* **EXERCISE INSTRUCTIONS**:
Put each nonblank line of the rows below into a Markdown table with the columns "Number" and "Text", numbering the lines in order.

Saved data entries
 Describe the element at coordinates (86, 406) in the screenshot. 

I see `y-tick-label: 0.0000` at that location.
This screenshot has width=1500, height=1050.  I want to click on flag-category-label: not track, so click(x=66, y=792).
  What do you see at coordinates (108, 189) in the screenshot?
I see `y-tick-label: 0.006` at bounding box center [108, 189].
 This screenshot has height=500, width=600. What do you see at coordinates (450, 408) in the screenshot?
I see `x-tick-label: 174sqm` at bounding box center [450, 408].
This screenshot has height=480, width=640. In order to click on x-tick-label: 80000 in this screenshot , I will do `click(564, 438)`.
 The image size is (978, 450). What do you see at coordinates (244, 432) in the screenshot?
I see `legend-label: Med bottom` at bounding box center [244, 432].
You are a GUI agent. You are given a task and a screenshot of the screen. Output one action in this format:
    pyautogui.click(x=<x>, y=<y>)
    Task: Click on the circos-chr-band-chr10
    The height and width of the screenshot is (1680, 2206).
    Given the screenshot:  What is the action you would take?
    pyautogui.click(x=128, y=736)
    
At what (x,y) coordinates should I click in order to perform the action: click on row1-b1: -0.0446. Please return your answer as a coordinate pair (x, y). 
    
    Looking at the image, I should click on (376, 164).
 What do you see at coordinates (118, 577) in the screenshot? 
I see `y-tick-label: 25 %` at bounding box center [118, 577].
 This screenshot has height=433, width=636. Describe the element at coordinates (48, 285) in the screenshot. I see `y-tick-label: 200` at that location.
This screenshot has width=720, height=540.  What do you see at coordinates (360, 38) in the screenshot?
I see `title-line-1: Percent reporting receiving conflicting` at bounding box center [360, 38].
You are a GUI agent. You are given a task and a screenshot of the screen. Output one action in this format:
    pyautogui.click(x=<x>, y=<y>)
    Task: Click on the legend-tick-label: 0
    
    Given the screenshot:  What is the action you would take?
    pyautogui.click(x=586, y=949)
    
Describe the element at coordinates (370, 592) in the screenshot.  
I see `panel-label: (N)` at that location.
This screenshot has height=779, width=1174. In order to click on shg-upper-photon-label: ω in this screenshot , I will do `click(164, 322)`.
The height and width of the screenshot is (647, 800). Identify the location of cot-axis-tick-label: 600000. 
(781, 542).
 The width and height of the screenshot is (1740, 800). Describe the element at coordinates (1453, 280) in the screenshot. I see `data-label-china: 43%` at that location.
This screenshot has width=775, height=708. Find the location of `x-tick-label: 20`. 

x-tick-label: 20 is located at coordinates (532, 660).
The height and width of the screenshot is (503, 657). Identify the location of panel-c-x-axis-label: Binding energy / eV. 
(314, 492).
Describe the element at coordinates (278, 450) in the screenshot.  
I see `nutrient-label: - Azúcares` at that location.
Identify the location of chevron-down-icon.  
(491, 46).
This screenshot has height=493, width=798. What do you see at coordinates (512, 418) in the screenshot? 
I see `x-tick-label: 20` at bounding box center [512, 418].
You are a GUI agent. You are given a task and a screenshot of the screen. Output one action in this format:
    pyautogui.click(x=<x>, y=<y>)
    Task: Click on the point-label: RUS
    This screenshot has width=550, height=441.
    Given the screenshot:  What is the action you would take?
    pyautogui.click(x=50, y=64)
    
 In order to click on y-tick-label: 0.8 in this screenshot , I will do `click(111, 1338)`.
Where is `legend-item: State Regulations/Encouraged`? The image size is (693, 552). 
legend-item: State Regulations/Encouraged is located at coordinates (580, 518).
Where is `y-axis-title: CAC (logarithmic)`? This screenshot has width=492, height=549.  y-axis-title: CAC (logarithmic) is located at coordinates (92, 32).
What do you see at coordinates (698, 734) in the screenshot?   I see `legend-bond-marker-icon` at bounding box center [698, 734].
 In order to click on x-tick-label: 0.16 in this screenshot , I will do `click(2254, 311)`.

* **SOLUTION**:
| Number | Text |
|---|---|
| 1 |  Describe the element at coordinates (86, 406) in the screenshot.  |
| 2 | I see `y-tick-label: 0.0000` at that location. |
| 3 | This screenshot has width=1500, height=1050.  I want to click on flag-category-label: not track, so click(x=66, y=792). |
| 4 |   What do you see at coordinates (108, 189) in the screenshot? |
| 5 | I see `y-tick-label: 0.006` at bounding box center [108, 189]. |
| 6 |  This screenshot has height=500, width=600. What do you see at coordinates (450, 408) in the screenshot? |
| 7 | I see `x-tick-label: 174sqm` at bounding box center [450, 408]. |
| 8 | This screenshot has height=480, width=640. In order to click on x-tick-label: 80000 in this screenshot , I will do `click(564, 438)`. |
| 9 |  The image size is (978, 450). What do you see at coordinates (244, 432) in the screenshot? |
| 10 | I see `legend-label: Med bottom` at bounding box center [244, 432]. |
| 11 | You are a GUI agent. You are given a task and a screenshot of the screen. Output one action in this format: |
| 12 |     pyautogui.click(x=<x>, y=<y>) |
| 13 |     Task: Click on the circos-chr-band-chr10 |
| 14 |     The height and width of the screenshot is (1680, 2206). |
| 15 |     Given the screenshot:  What is the action you would take? |
| 16 |     pyautogui.click(x=128, y=736) |
| 17 | At what (x,y) coordinates should I click in order to perform the action: click on row1-b1: -0.0446. Please return your answer as a coordinate pair (x, y).  |
| 18 |     Looking at the image, I should click on (376, 164). |
| 19 |  What do you see at coordinates (118, 577) in the screenshot?  |
| 20 | I see `y-tick-label: 25 %` at bounding box center [118, 577]. |
| 21 |  This screenshot has height=433, width=636. Describe the element at coordinates (48, 285) in the screenshot. I see `y-tick-label: 200` at that location. |
| 22 | This screenshot has width=720, height=540.  What do you see at coordinates (360, 38) in the screenshot? |
| 23 | I see `title-line-1: Percent reporting receiving conflicting` at bounding box center [360, 38]. |
| 24 | You are a GUI agent. You are given a task and a screenshot of the screen. Output one action in this format: |
| 25 |     pyautogui.click(x=<x>, y=<y>) |
| 26 |     Task: Click on the legend-tick-label: 0 |
| 27 |     Given the screenshot:  What is the action you would take? |
| 28 |     pyautogui.click(x=586, y=949) |
| 29 | Describe the element at coordinates (370, 592) in the screenshot.   |
| 30 | I see `panel-label: (N)` at that location. |
| 31 | This screenshot has height=779, width=1174. In order to click on shg-upper-photon-label: ω in this screenshot , I will do `click(164, 322)`. |
| 32 | The height and width of the screenshot is (647, 800). Identify the location of cot-axis-tick-label: 600000.  |
| 33 | (781, 542). |
| 34 |  The width and height of the screenshot is (1740, 800). Describe the element at coordinates (1453, 280) in the screenshot. I see `data-label-china: 43%` at that location. |
| 35 | This screenshot has width=775, height=708. Find the location of `x-tick-label: 20`.  |
| 36 | x-tick-label: 20 is located at coordinates (532, 660). |
| 37 | The height and width of the screenshot is (503, 657). Identify the location of panel-c-x-axis-label: Binding energy / eV.  |
| 38 | (314, 492). |
| 39 | Describe the element at coordinates (278, 450) in the screenshot.   |
| 40 | I see `nutrient-label: - Azúcares` at that location. |
| 41 | Identify the location of chevron-down-icon.   |
| 42 | (491, 46). |
| 43 | This screenshot has height=493, width=798. What do you see at coordinates (512, 418) in the screenshot?  |
| 44 | I see `x-tick-label: 20` at bounding box center [512, 418]. |
| 45 | You are a GUI agent. You are given a task and a screenshot of the screen. Output one action in this format: |
| 46 |     pyautogui.click(x=<x>, y=<y>) |
| 47 |     Task: Click on the point-label: RUS |
| 48 |     This screenshot has width=550, height=441. |
| 49 |     Given the screenshot:  What is the action you would take? |
| 50 |     pyautogui.click(x=50, y=64) |
| 51 |  In order to click on y-tick-label: 0.8 in this screenshot , I will do `click(111, 1338)`. |
| 52 | Where is `legend-item: State Regulations/Encouraged`? The image size is (693, 552).  |
| 53 | legend-item: State Regulations/Encouraged is located at coordinates (580, 518). |
| 54 | Where is `y-axis-title: CAC (logarithmic)`? This screenshot has width=492, height=549.  y-axis-title: CAC (logarithmic) is located at coordinates (92, 32). |
| 55 | What do you see at coordinates (698, 734) in the screenshot?   I see `legend-bond-marker-icon` at bounding box center [698, 734]. |
| 56 |  In order to click on x-tick-label: 0.16 in this screenshot , I will do `click(2254, 311)`. |